- WHAT YOU SHOULD DO -
Repeat word for word the passage of the Thanksgiving pet tips starting with "Dogs like routines" and going on through "your four-footed friends.".

- PROVIDED TEXT -

Thanksgiving Preparation Tips for Your Pets

Thanksgiving Preparation Tips
Think ahead to the day after Thanksgiving. Where would you rather be:

  • Hanging out with family with your dog sleeping on the floor next to you
  • Hitting the Black Friday sales
  • At the vet’s office praying that your dog survives or searching the neighborhood because he escaped

I know where I’d rather be — and the last option doesn’t even come close!

It’s always better to be safe than sorry and you can avoid tragedy by preparing your home with a few Thanksgiving Preparation Tips.

Dogs like routines and Thanksgiving is definitely not routine. People are coming and going, meals are prepared and eaten at odd hours and in normally unused rooms. There’s a lot of tempting food sitting around just at nose level. Strange people with loud voices are petting and, sometimes, poking — it’s very stressful for your four-footed friends.

You’re going to have a lot going on, especially if you are cooking a big dinner. But don’t neglect your four-footed family members! Keep their regular schedule as much as possible. Keep things as normal as possible. Keep food and water bowls in their regular locations — this helps them know everything is OK and they are safe. Check the water bowl often to be sure they have water – you never know if it’s been tipped over or dirtied. If walks or exercise is part of their routine, stick to it if possible. If you can’t walk or exercise him, look into getting a family member, neighbor, or a dog-walker to do it instead. Give them lots of attention and play with them before your guests arrive – tire them out, but don’t go overboard. If your pet is used to eating at a certain time, make sure that routine is kept — even if you have to feed them in a guest-free area. With all the changes in the normal routine for this holiday, your pets can get overly excited or nervous. Dogs who are on the nervous side may get aggressive because the added stress simply “puts them over the edge.”

- SOURCE MATERIAL -
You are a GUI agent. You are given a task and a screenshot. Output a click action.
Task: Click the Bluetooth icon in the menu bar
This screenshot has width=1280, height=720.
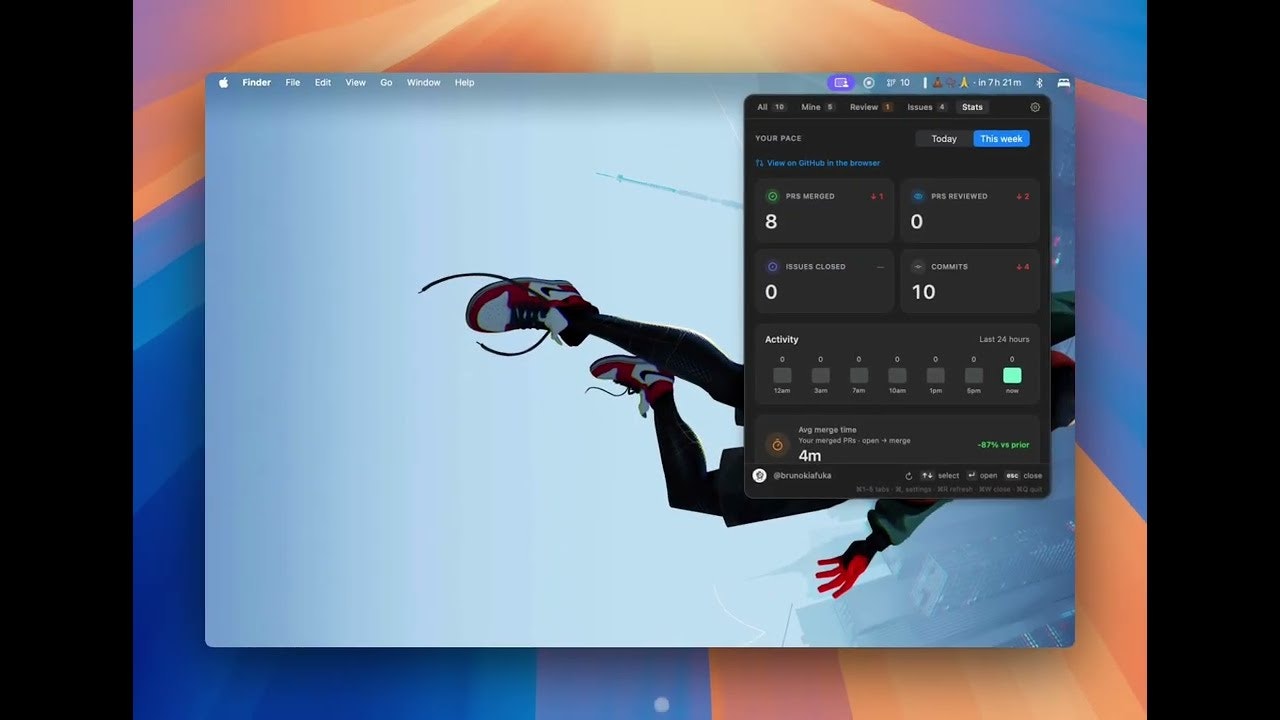(1039, 83)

- RIGHT ANSWER -
Dogs like routines and Thanksgiving is definitely not routine. People are coming and going, meals are prepared and eaten at odd hours and in normally unused rooms. There’s a lot of tempting food sitting around just at nose level. Strange people with loud voices are petting and, sometimes, poking — it’s very stressful for your four-footed friends.